Overview
Bits per byte (BPB) is a tokenization-independent metric for evaluating language model loss. Unlike standard cross-entropy loss, BPB normalizes by the number of UTF-8 bytes in the target text, making it comparable across different tokenizers and vocabulary sizes.
Why Bits Per Byte?
Standard loss has a critical limitation:
- Different vocab sizes produce different losses - A 50K vocab tokenizer will have different average loss than a 100K vocab tokenizer, even for the same underlying model quality
- Can’t compare apples to apples - Changing tokenization breaks loss comparisons
BPB solves this by normalizing loss by the actual information content (bytes) rather than token count.
How BPB is Calculated
bpb = total_nats / (math.log(2) * total_bytes)
Where:
total_nats = Sum of cross-entropy losses across all tokens
total_bytes = Sum of UTF-8 byte lengths for all tokens
math.log(2) converts from nats (natural log) to bits (log base 2)
Step-by-Step Process
-
Compute per-token losses
loss2d = model(x, y, loss_reduction='none') # (B, T)
-
Get byte lengths for each token
token_bytes = get_token_bytes(device=device) # (vocab_size,)
num_bytes = token_bytes[y] # Look up bytes for target tokens
-
Accumulate weighted losses
total_nats += (loss2d * (num_bytes > 0)).sum()

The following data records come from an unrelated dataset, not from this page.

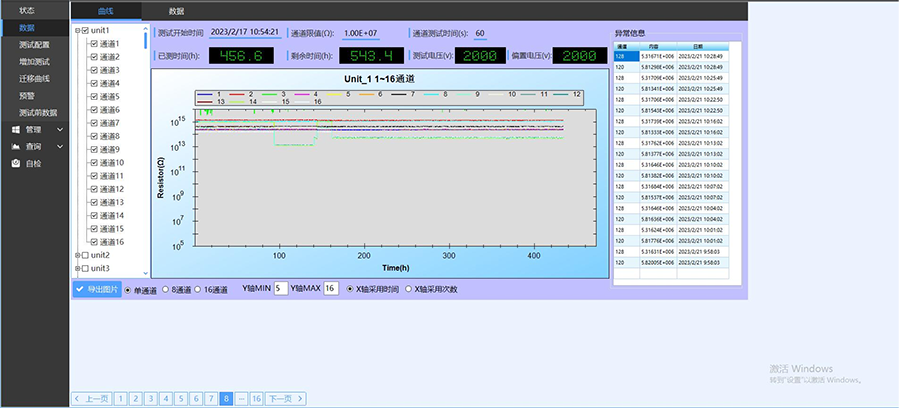900x408 pixels.
Task: Expand the 查询 menu chevron
Action: (x=60, y=146)
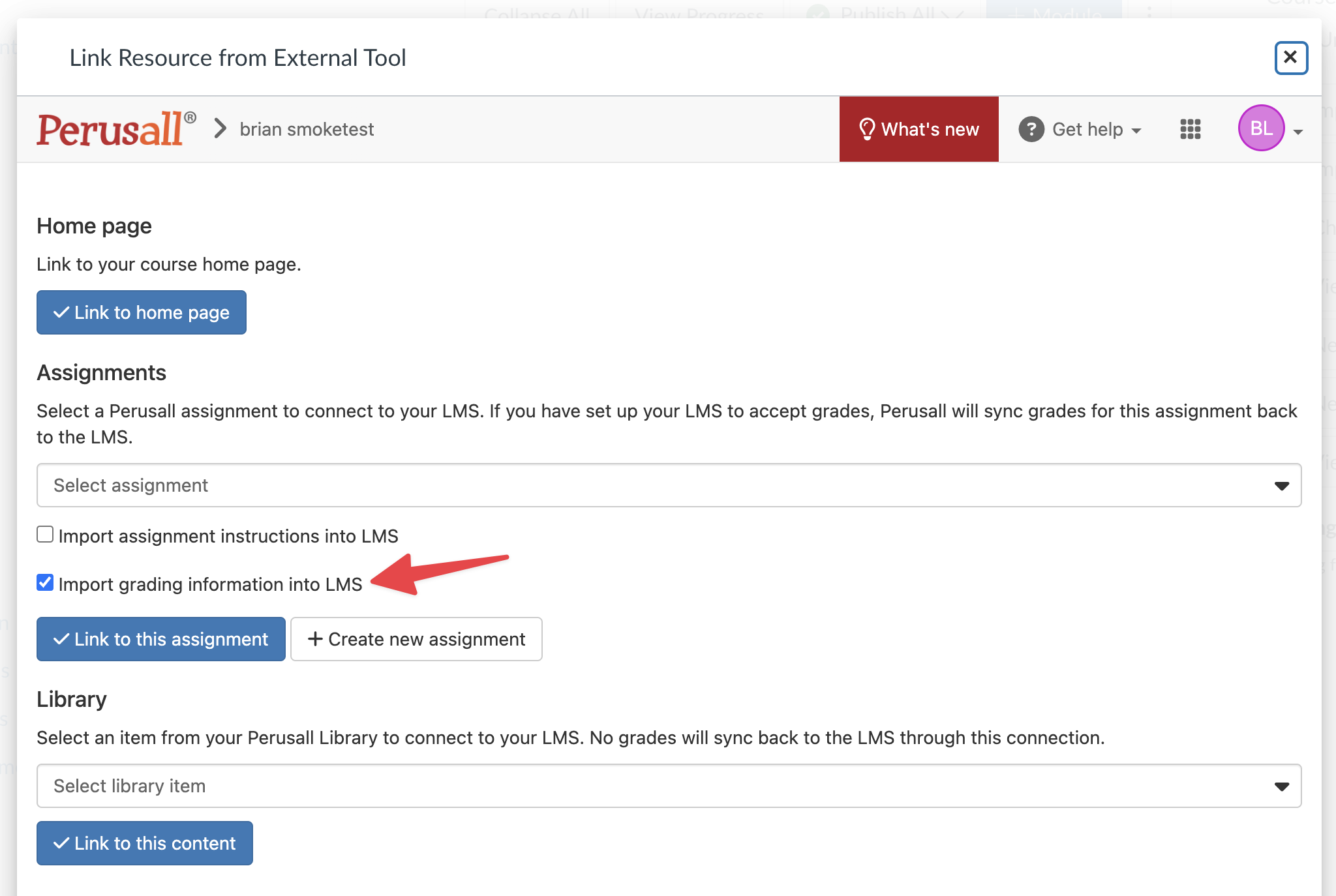Click the BL profile avatar
This screenshot has width=1336, height=896.
point(1263,128)
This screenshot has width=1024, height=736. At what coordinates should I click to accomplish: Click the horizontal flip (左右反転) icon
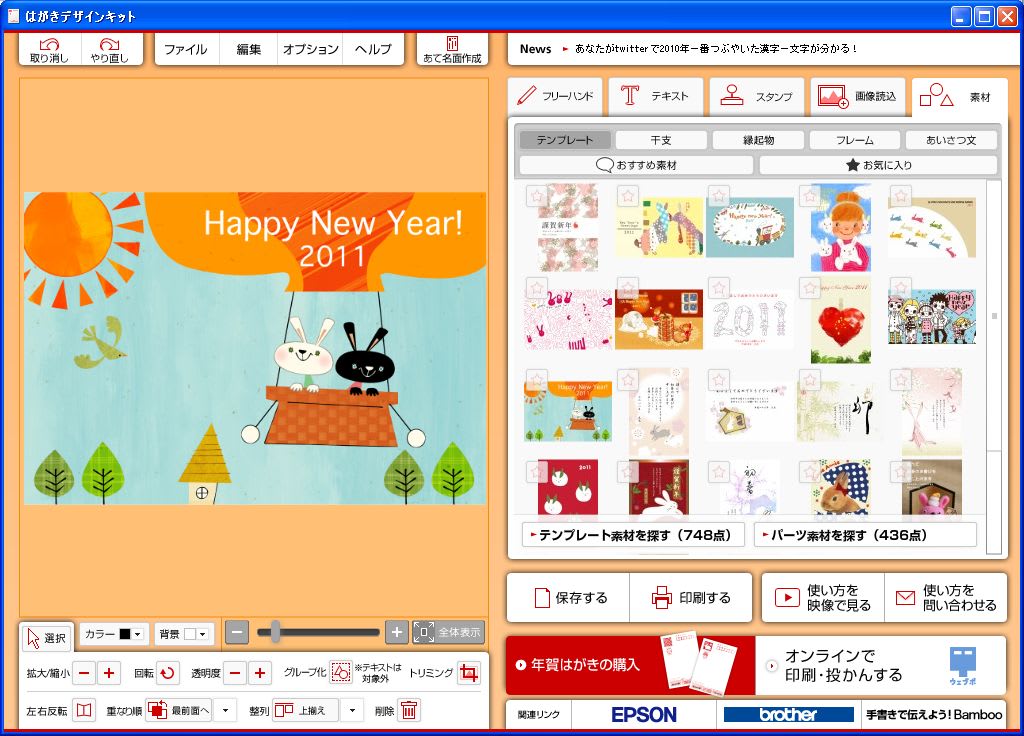click(x=84, y=711)
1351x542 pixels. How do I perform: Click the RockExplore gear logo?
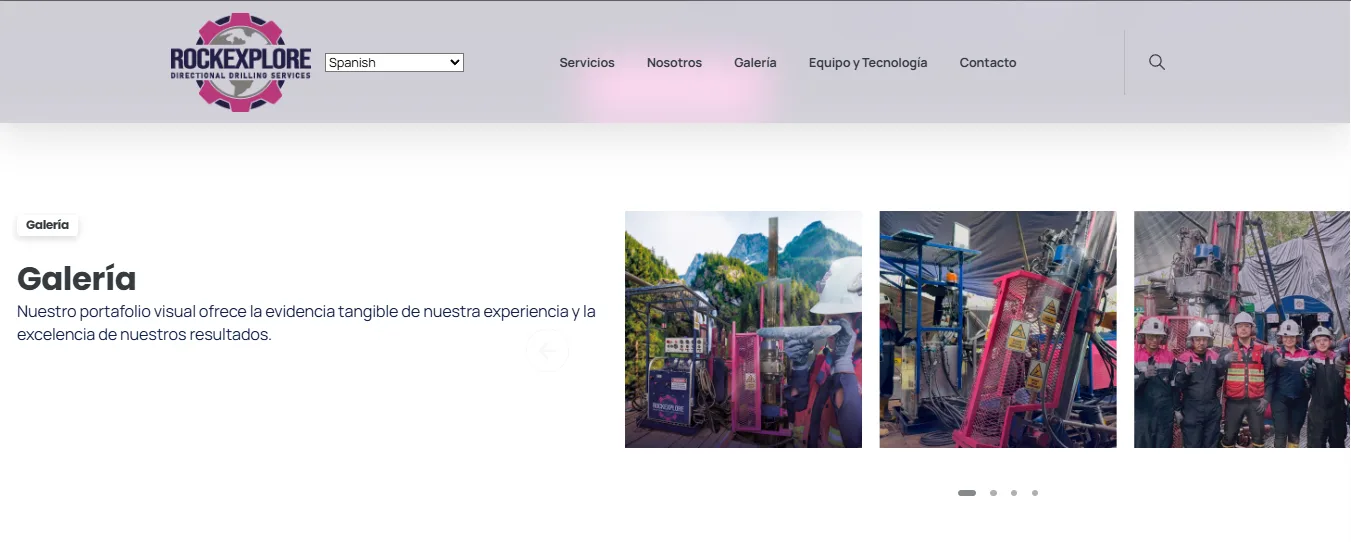coord(240,62)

total_bytes += num_bytes.sum()
-
Convert to bits per byte
bpb = total_nats / (math.log(2) * total_bytes)
Implementation
From nanochat/loss_eval.py:evaluate_bpb:
@torch.no_grad()
def evaluate_bpb(model, batches, steps, token_bytes):
total_nats = torch.tensor(0.0, dtype=torch.float32, device=model.get_device())
total_bytes = torch.tensor(0, dtype=torch.int64, device=model.get_device())

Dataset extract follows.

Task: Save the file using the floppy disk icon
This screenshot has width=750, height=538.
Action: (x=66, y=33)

batch_iter = iter(batches)
for _ in range(steps):
x, y = next(batch_iter)
loss2d = model(x, y, loss_reduction='none') # (B, T)
loss2d = loss2d.view(-1)
y = y.view(-1)
# Get byte lengths for each target token
num_bytes2d = token_bytes[y]
# Accumulate (only count tokens with num_bytes > 0)
total_nats += (loss2d * (num_bytes2d > 0)).sum()
total_bytes += num_bytes2d.sum()
# Aggregate across GPUs if distributed
if dist.is_initialized():
dist.all_reduce(total_nats, op=dist.ReduceOp.SUM)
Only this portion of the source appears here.